— Это, — спрашиваю, — ты ее в жертву, что ли, принес?
— Да, бачка, — отвечает, — пусть и шайтан съест: она спотыкаться стала.
Я еще пошутил:
— Что же, — говорю, — ты ему самую дохлую дал?
— А что, бачка: ничего.
— Да, ничего, — говорю, — он больше и не сюит.
Он не отвечал, и опять едем.
Соображаю, что если уже и на собак голод стал так действовать, то смерть нас где-нибудь недалеко ждет. Собрал я все мужество, чтобы встретить ее, эту мучительную голодную смерть среди ледяной пустыни. Но едва ли его и надо было собирать — тут все как-то в сборе было, и ум, и глупость, и тупость рассуждения: состояние совсем особенное — состояние какой-то затерянности. И самый голод, кажется, не так чувствуешь, как он обыкновенно ощущается, когда есть хочется, а тут только чувствуешь, что тебе все нутро ведет, как кожух перед огнем в кучу собирает, и равнодушие ко всему бесконечное — даже к собственной судьбе своей, — избавления жарко пожелать не можешь. Пришел было на минутку я в себя, как у нас другая собачонка закувыркалась, — и самоед и эту в жертву принес, и опять погрузился в отупение. Часы я свои утром завел и наугад их поставил, да и не смотрю на них, потому что пользы нет, а день был морозный, красный, и стало склонять к вечеру. Мы неслись через безбрежную холмистую снеговую степь и вдруг, поднявшись из одного удолья, опять вылетели на лесную опушку, и тут у нас третья собачонка закувыркалась. Самоед встал, ее приколол, а других выпряг и молча сел на краек саней, взял орстель, в колени зажал, руки за пазуху в малицу спрягал, а голову опустил.
— Что же, — говорю, — брат, что же это такое будет: здесь, что ли, наша смерть?
— Не мешай, — отвечает, — бачка: я молюсь.
И вдруг встал, приложил к уху рукавицу и все слушал, слушал что-то сперва в одну сторону, потом в другую, и пошел. И как пошел, так и нет его, и нет, да и только. Сижу я один на салазках и гляжу, как еще одна собачонка закувыркалась, а остальные вокруг нее сидят да харчат, а потом вдруг все как схватятся и гурьбой так варом и заварили в сторону и пропали, — верно зверя почуяли.
«Ну, — думаю, — теперь уже и спасаться не на чем», и сижу опять на своем, месте, и слышу, что в лесу как будто что-то хрустнуло, и еще, и еще ближе: верно, зверь, — ан наместо того мой дикарь.
— Здравствуй, — говорит, — бачка.
— Где ты ходил? — говорю ему с укоризною.
А он отвечает:
— Примет искал.
— Примет пустых ты в лесу необитаемом искал, а тут все наши живые собачонки убежали.
— А пусть ее, бачка, собачка уйдет, зачем же ей издыхать: она зверя затравит, жива станет.
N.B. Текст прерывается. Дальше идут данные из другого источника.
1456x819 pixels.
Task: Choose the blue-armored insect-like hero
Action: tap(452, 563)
— Ну да, — отвечаю, — она жива станет, а мы место ее не будем жить.
— Нет, бачка, будем.
— Перестань, — говорю, — врать.
— Нет, будем, бачка.
— Отчего же так будем? Кто тебе это сказал?
А он мне вместо ответа пальцем вверх показывает.
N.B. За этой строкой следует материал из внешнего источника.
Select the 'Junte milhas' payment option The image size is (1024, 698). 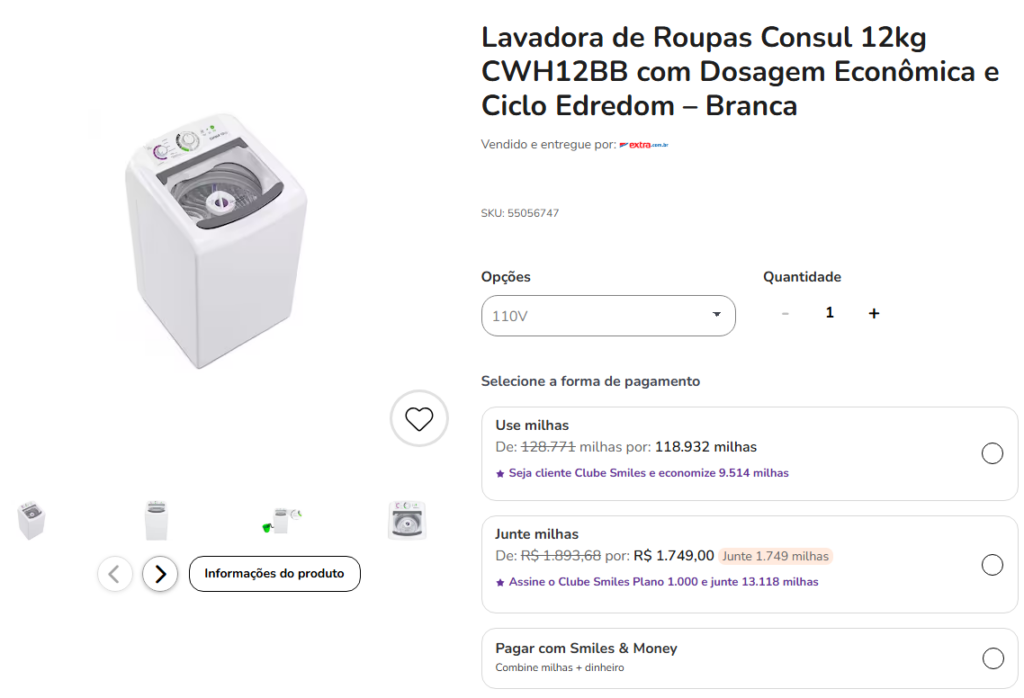992,565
— Глянь, — говорит, — на это дерево!
Я поглядел, — дерево как дерево, — ничего особенного нет. Говорю ему:
— Я ничего не вижу.
— Как же не видишь, — отвечает, — а вон на одной ветке снежку мало.
Стал я опять смотреть: ель как ель — вся в инее и ветвей на ней не счесть сколько и все одинаковы — все снегом убраны под навесами и врозь торчат.
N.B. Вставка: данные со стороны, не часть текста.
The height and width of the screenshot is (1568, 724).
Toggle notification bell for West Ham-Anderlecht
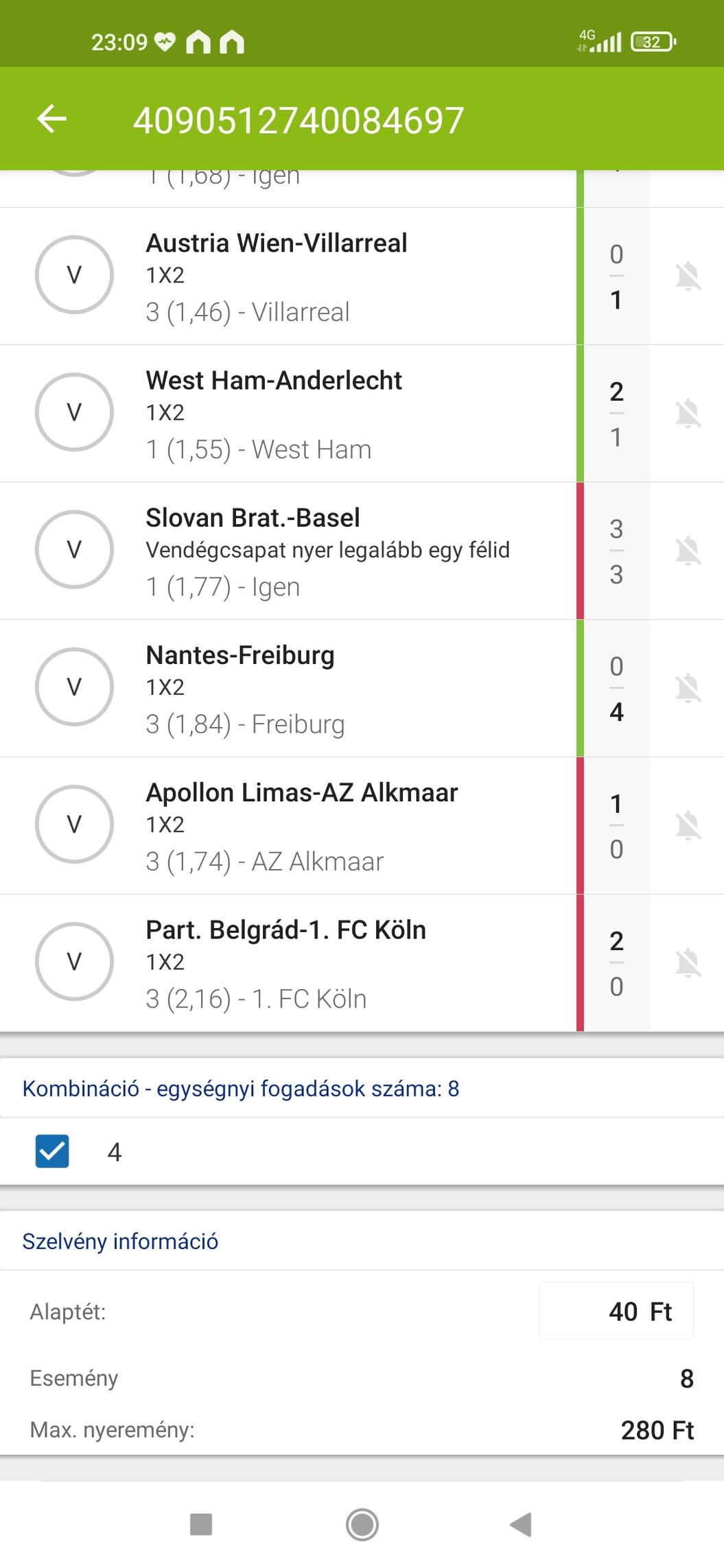click(688, 414)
Что он мне ни показывал, как ни толковал, никак я его приметы отличить не мог, а он утверждает, что:
— Вот это, — говорит, — веточка не с этого дерева.
— Ну так что же, — говорю, — это ее ветер занес.
— Нет, — говорит, — бачка, это ее человек посадил: я далеко ходил смотрел, там еще есть такая приметка: тут, бачка, чум есть.
И с этим нагинается под салазки и лыжи достает.
— Бога ты бойся, — говорю, — неужто ты хочешь бежать?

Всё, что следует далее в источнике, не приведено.